Stack Overflow pages are busy, and that’s especially true on questions that have been asked many times over the years. Those questions tend to get a lot of answers, and a lot of comments. That’s not necessarily bad, though. Most of the light blue boxes on the Stack Overflow page are discussions of the other ways you can approach this problem, and when it’s appropriate to use the different solutions. This is really valuable information that’s entirely missing from ChatGPT’s initial response. Even if that information comes up in responses to followup questions, if you were newer to Python and using ChatGPT for a question like this, you’d need to know to ask clarifying questions. At this point ChatGPT can be thought of as an overly confident person responding to questions on Stack Overflow, always willing to walk their answers back if challenged.

We would all be better off if the SEO-optimized site, and sites like it, dropped off the internet entirely. They’re full of distracting information, and calling any of the material relevant is being generous. Much of the text on these kinds of pages is similar to the overconfident person answering questions on Stack Overflow, or ChatGPT spitting something out because it’s seen these words in its training data.

This brings up one more point about the color coding of the ChatGPT page. It comes across as very clean and non-distracting in this brief analysis, about a simple question with a relatively clear, correct answer. The coding of ChatGPT pages would be different for questions that have less clear answers and more possible solutions. But it will also change as ChatGPT becomes commoditized. Some people and companies will add more neutral elements around an “AI” chat assistant, and others will throw ads all over the screen. Ads could be inserted between paragraphs. And, much more disturbingly, ads could be inserted into the actual text of the responses. That would certainly be interesting to code in this way.

Conclusions

The one clear conclusion is that we still need to visit a variety of sources when we have questions, and validate much of what we find. Whether we prefer sites like Stack Overflow or known, trusted blogs, or ChatGPT and its peers, we have to evaluate whether we’re seeing correct information, or incorrect information stated confidently.

Some of the benefit of the initial offering of ChatGPT is simply the removal of a whole lot of clutter compared to what we’re used to seeing. If the cleanliness of that presentation influences other sites to reduce SEO blather and overuse of ads, that would be a nice side effect of having to deal with overconfident “AI” assistants.

ChatGPT and its peers are not going away. They’re a tool to be aware of, both for their strengths and their limitations. It will be interesting to watch how this tooling evolves, and how it impacts our workflows.

Has ChatGPT, or similar virtual assistants, changed the way you work as a programmer? If so, please share how your workflow is evolving.
=====
Questions:
1. Write out, word for word, the part of the ChatGPT passage that opens with the words containing "The one clear" and closes with "impacts our workflows.".
2. Condense the paragraph of the ChatGPT passage beginning "This brings up one more point" into a short bulleted list that keeps its main facts.
Nothing in the rows is needed for this work.

Data extract:
=====
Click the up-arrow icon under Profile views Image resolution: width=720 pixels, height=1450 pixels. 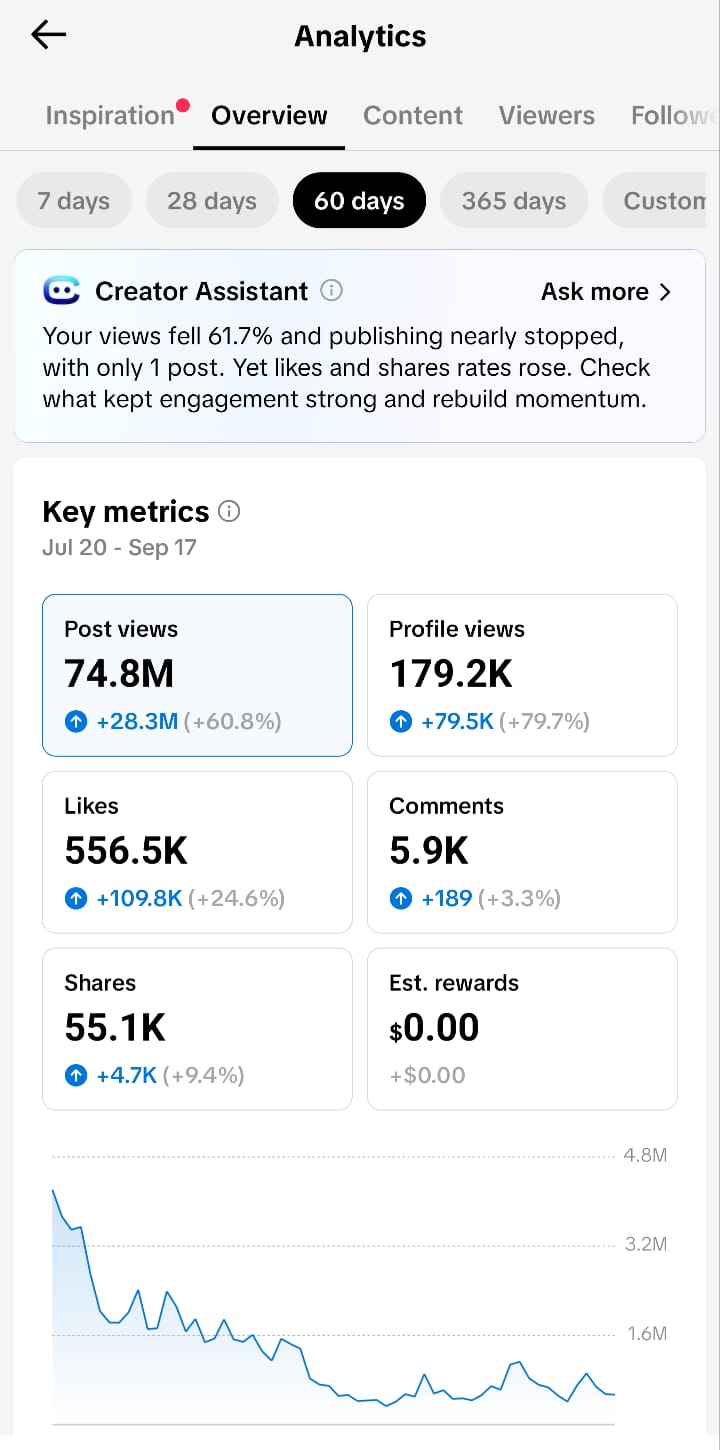[x=401, y=721]

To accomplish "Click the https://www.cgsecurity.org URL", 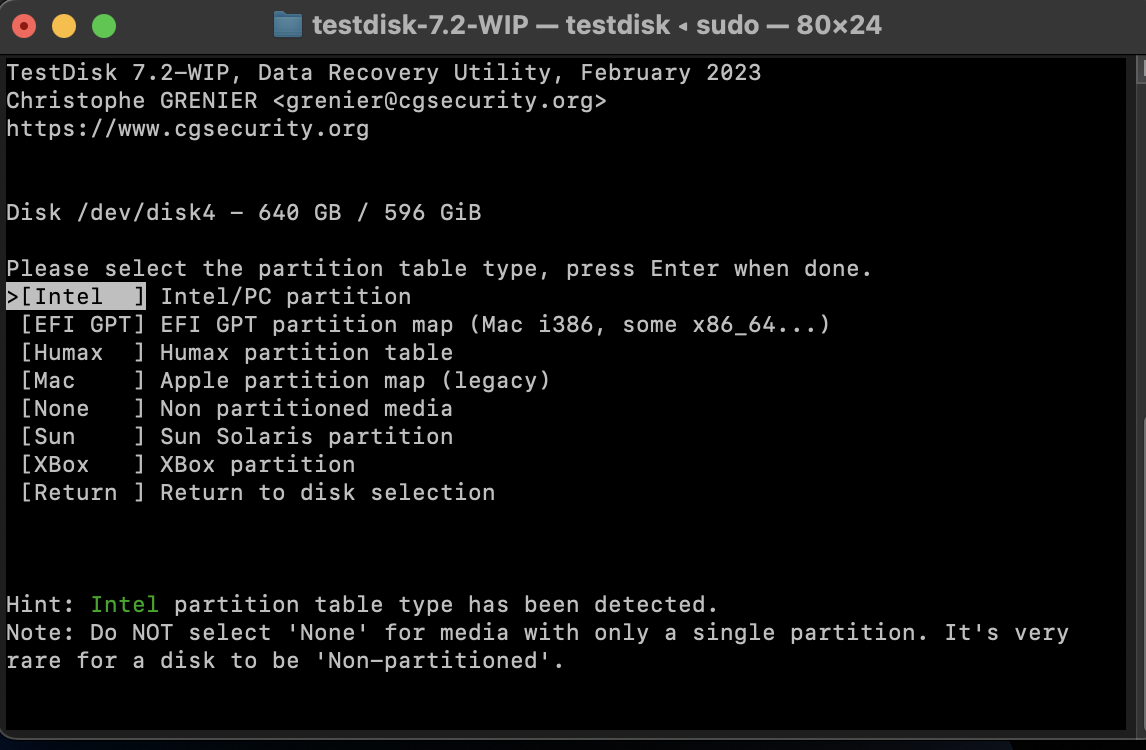I will [188, 129].
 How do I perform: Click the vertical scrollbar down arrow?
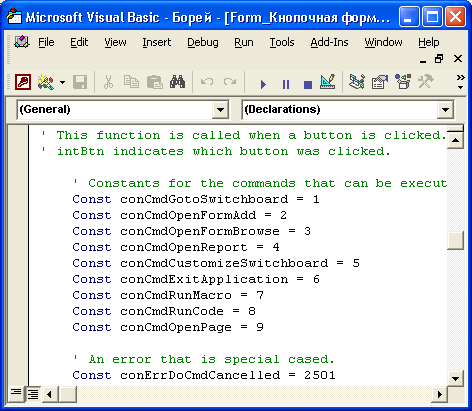coord(455,378)
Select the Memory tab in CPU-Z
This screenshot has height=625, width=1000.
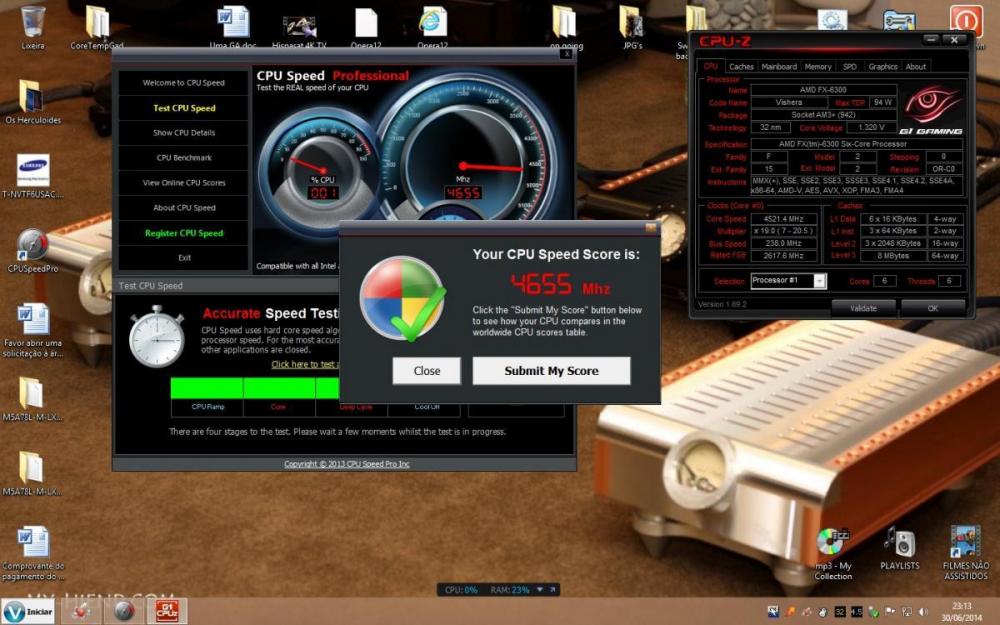818,66
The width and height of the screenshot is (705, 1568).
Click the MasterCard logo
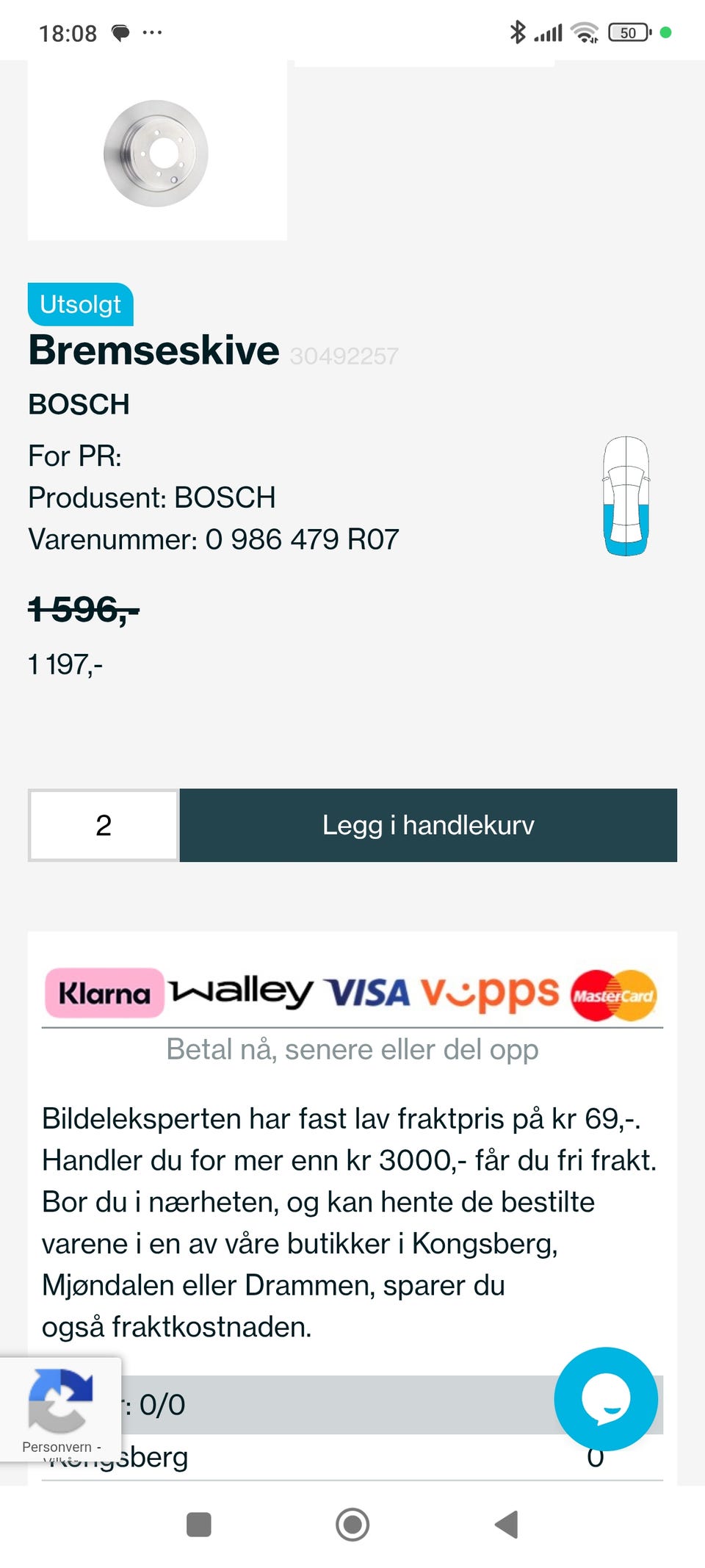[613, 995]
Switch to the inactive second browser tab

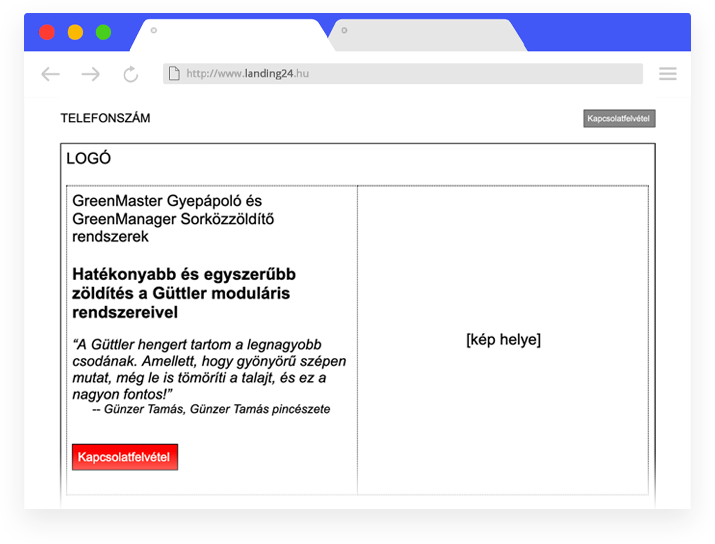tap(427, 35)
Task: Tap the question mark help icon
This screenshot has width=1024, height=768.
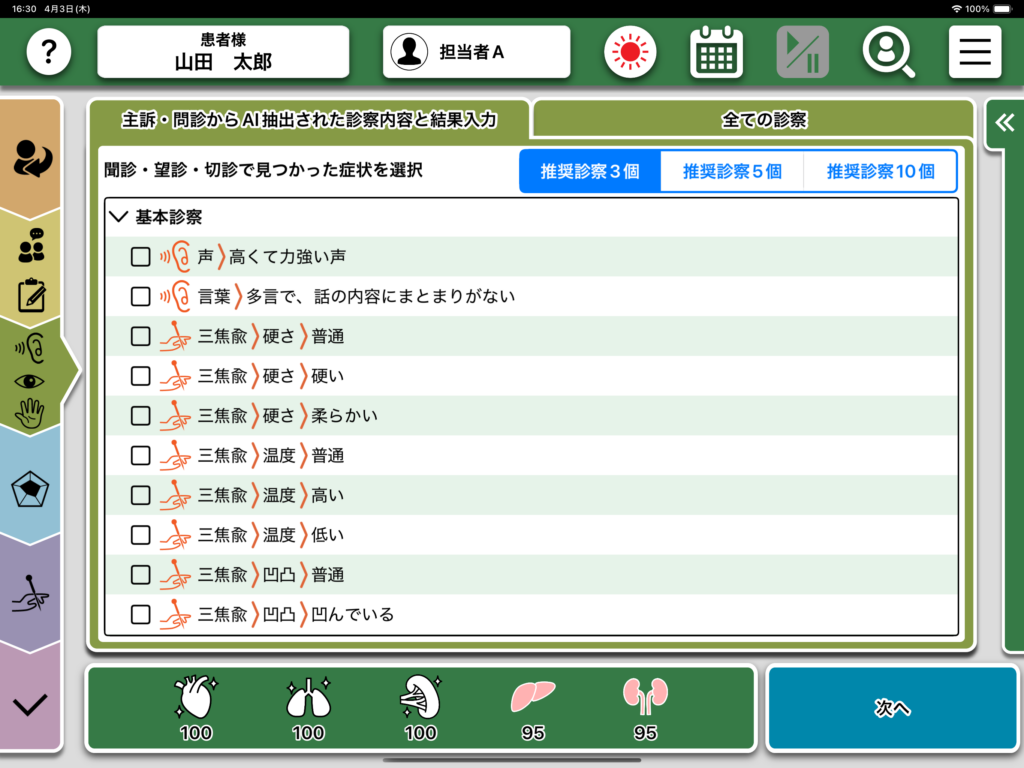Action: pyautogui.click(x=48, y=52)
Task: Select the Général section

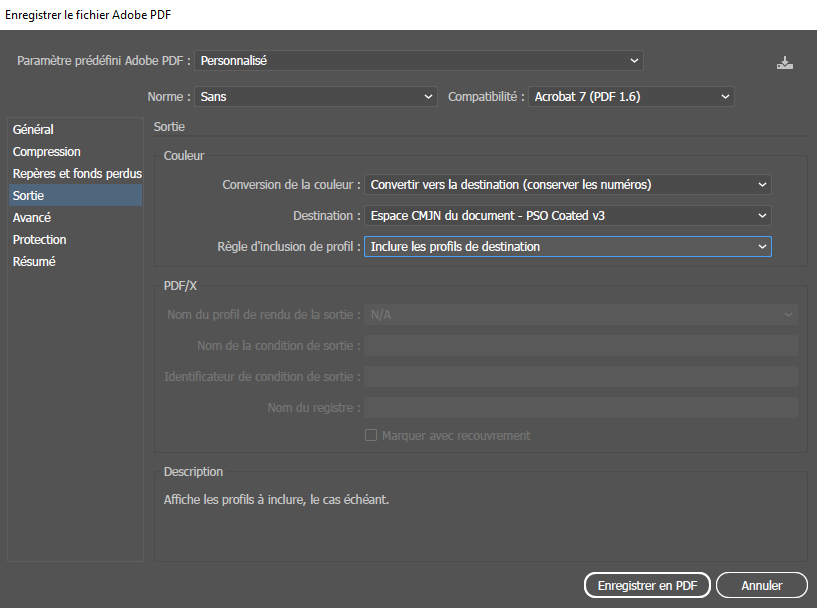Action: pos(34,130)
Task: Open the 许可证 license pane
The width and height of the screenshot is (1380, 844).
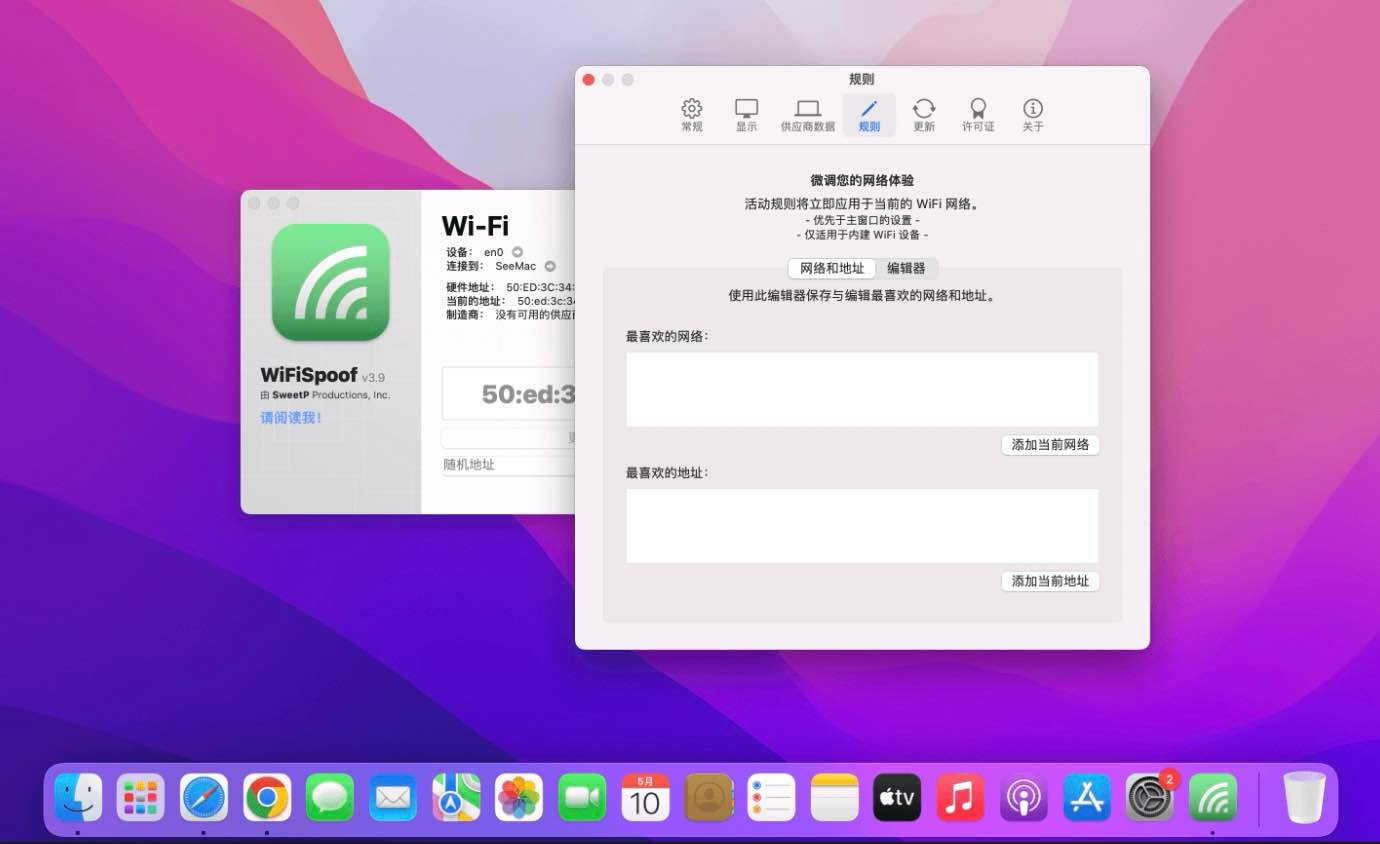Action: pyautogui.click(x=978, y=115)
=====
Solutions to the problems:
1.
The one clear conclusion is that we still need to visit a variety of sources when we have questions, and validate much of what we find. Whether we prefer sites like Stack Overflow or known, trusted blogs, or ChatGPT and its peers, we have to evaluate whether we’re seeing correct information, or incorrect information stated confidently.

Some of the benefit of the initial offering of ChatGPT is simply the removal of a whole lot of clutter compared to what we’re used to seeing. If the cleanliness of that presentation influences other sites to reduce SEO blather and overuse of ads, that would be a nice side effect of having to deal with overconfident “AI” assistants.

ChatGPT and its peers are not going away. They’re a tool to be aware of, both for their strengths and their limitations. It will be interesting to watch how this tooling evolves, and how it impacts our workflows.

2.
- In this brief analysis of a simple question with a fairly clear, correct answer, the color coding of the ChatGPT page looks very clean and non-distracting.
- The coding would differ for questions with less clear answers and more possible solutions.
- It will also change as ChatGPT becomes commoditized. Some people and companies will add more neutral elements around an "AI" chat assistant, while others will cover the screen with ads.
- Ads could go between paragraphs or, more disturbingly, into the text of the responses itself, which would be interesting to code this way.